Some details. I have 3 Macs to keep backed up and about 80 GB of data between them (including photos, e-mails, documents, and what-not) so I bought a 500 GB Time Capsule to replace my ageing wireless router. That works really well, and I’ve used it on more than one occasion to retrieve a past version of a file. The Time Machine interface is quite a bit of eye-candy (it’s pretty sluggish even over Gigabit Ethernet) but it got the job done on the rare occasion that I’ve needed it.

I then have two portable hard-drives when I swap between my office and my shed every week where I use rsync to backup the three Macs. With one copy always in the shed I should be protected against all but the biggest disasters.
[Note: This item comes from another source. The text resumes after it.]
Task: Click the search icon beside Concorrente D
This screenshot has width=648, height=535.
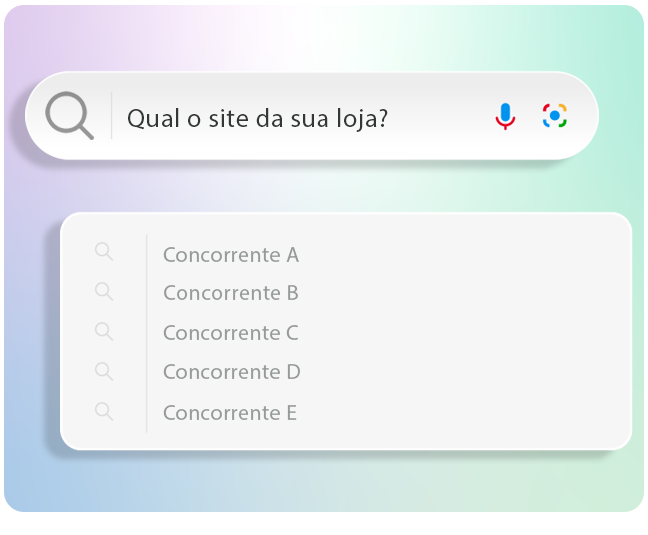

My last layer is off-site. I tried a variety of different cloud backup solutions but wasn’t happy with any of them. They each had one flaw or another that I didn’t like. Using Mozy, for example, restore was far too slow to be practical; I waited several hours just to retrieve a couple of files. I hear that they’ve made improvements, but I’ve already moved on. Mainly, with the commercial solutions I didn’t like the idea of having my back-up in some form that I couldn’t access directly. That’s why I decided to write my own last year.

I wanted something that I could manage myself and that would use the lowest common denominator, FTP. I have a web server with GoDaddy that has unlimited disk space that I thought I’d use. I created a python script that finds any file that has changed, compresses it, encrypts it, and uploads it to the server. But with a twist. I take the MD5 hash and size of the file and turn that into a signature, and only upload the file if a file with that signature isn’t already on the server (the odds of a signature clash between two different files is astronomical.) Now, even if I copy a file from one computer to another it will only be uploaded once to my FTP server (which is handy when you only have 384 kbs upload speed.) I can move whole directories around and there’s no problem.

There you have it, my paranoid backup. Just because you’re paranoid doesn’t mean someone isn’t trying to degauss your disk… or something like that.